Third, the Court is not persuaded that one can "read into" this language an effective, permanent revocation of rights under the TCPA. Under any law applicable here, a waiver should be clear enough for a court to fairly conclude that the person knowingly and voluntarily intended to waive their rights. See Charles v. Nasser Heavy Equip., Inc., No. 1:06-CV-556, 2008 WL 3992648, at *2 (S.D.Miss. Aug. 22, 2008) (listing, in contract interpretation case, the factors courts must consider in determining whether a wavier was knowing and voluntary); New Hampshire Ins. Co. v. Smith, 357 So.2d 119, 121 (Miss. 1978) ("Clear and convincing evidence is required to establish waiver of important provisions of an insurance contract"); Soter's, Inc. v. Deseret Fed. Sav. & Loan Ass'n, 857 P.2d 935, 942 (Utah 1993) ("A waiver is the intentional relinquishment of a known right. To constitute waiver, there must be an existing right, benefit or advantage, a knowledge of its existence, and an intention to relinquish it."). As mentioned above, the language of this contract is not clear as to revocation of Skinner's TCPA rights. Whether a more clear waiver would have been made voluntarily and with her knowledge is a closer question, but it seems relevant that the term was not negotiable and Skinner was not represented by counsel. See Charles, 2008 WL 3992648, at *2.

Finally, although there is no circuit precedent exactly on point, the Third Circuit's principal TCPA case suggests that Skinner's contractual agreement does not override her rights under federal law:

Dell asserts that basic principles of contract law should preclude Gager from revoking her prior express consent.
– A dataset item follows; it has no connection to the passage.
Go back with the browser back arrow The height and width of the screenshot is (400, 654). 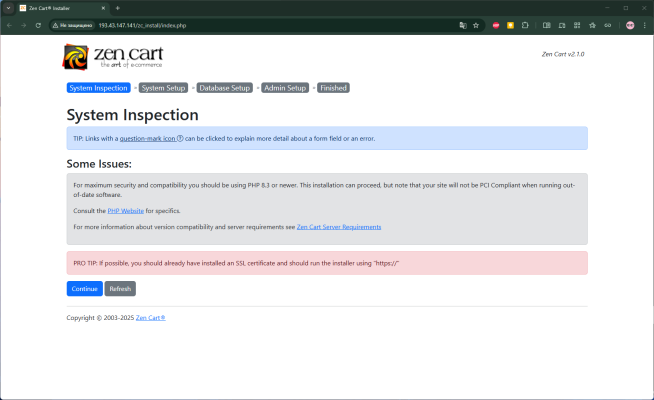tap(9, 24)
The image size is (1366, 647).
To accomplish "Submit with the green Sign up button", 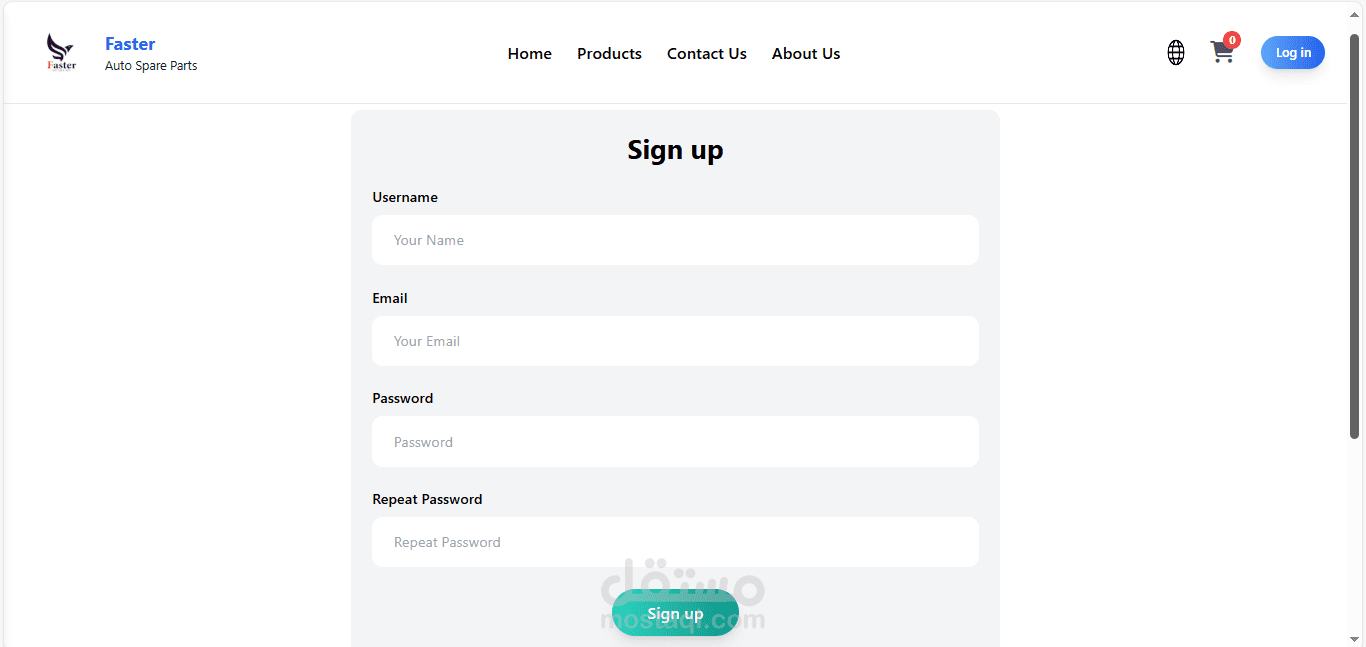I will (675, 613).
In short, Dell posits that a creditor will want to know in advance whether a credit applicant will consent to automated phone calls and that this knowledge is part of the "consideration" that the applicant offers in support of her application. Although Dell is correct that the level of contact that a debtor will consent to may be relevant to the negotiation of a line of credit, the ability to use an autodialing system to contact a debtor is plainly not an essential term to a credit agreement. More importantly, Dell's argument that its contractual relationship with Gager somehow waives her rights under the TCPA is incorrect. The fact that Gager entered into a contractual relationship with Dell did not exempt Dell from the TCPA's requirements. As discussed above, she retained the right to revoke her prior express consent.

Gager, 727 F.3d at 273-74 (emphasis added). Fingerhut argues that Gager is distinguishable because the contractual language was different. But the language of our credit agreement speaks for itself. It does not show that Skinner waived her TCPA right to revoke prior consent.[1]

Since Fingerhut automatically dialed Skinner's cell phone after she had revoked her consent to receive such calls, it has violated the TCPA.

B. Damages

The parties dispute how many autodialed phone calls Fingerhut made to Skinner. It would be inappropriate under governing summary judgment standards for this Court to resolve that fact dispute. The parties should prepare to present evidence on this question at trial.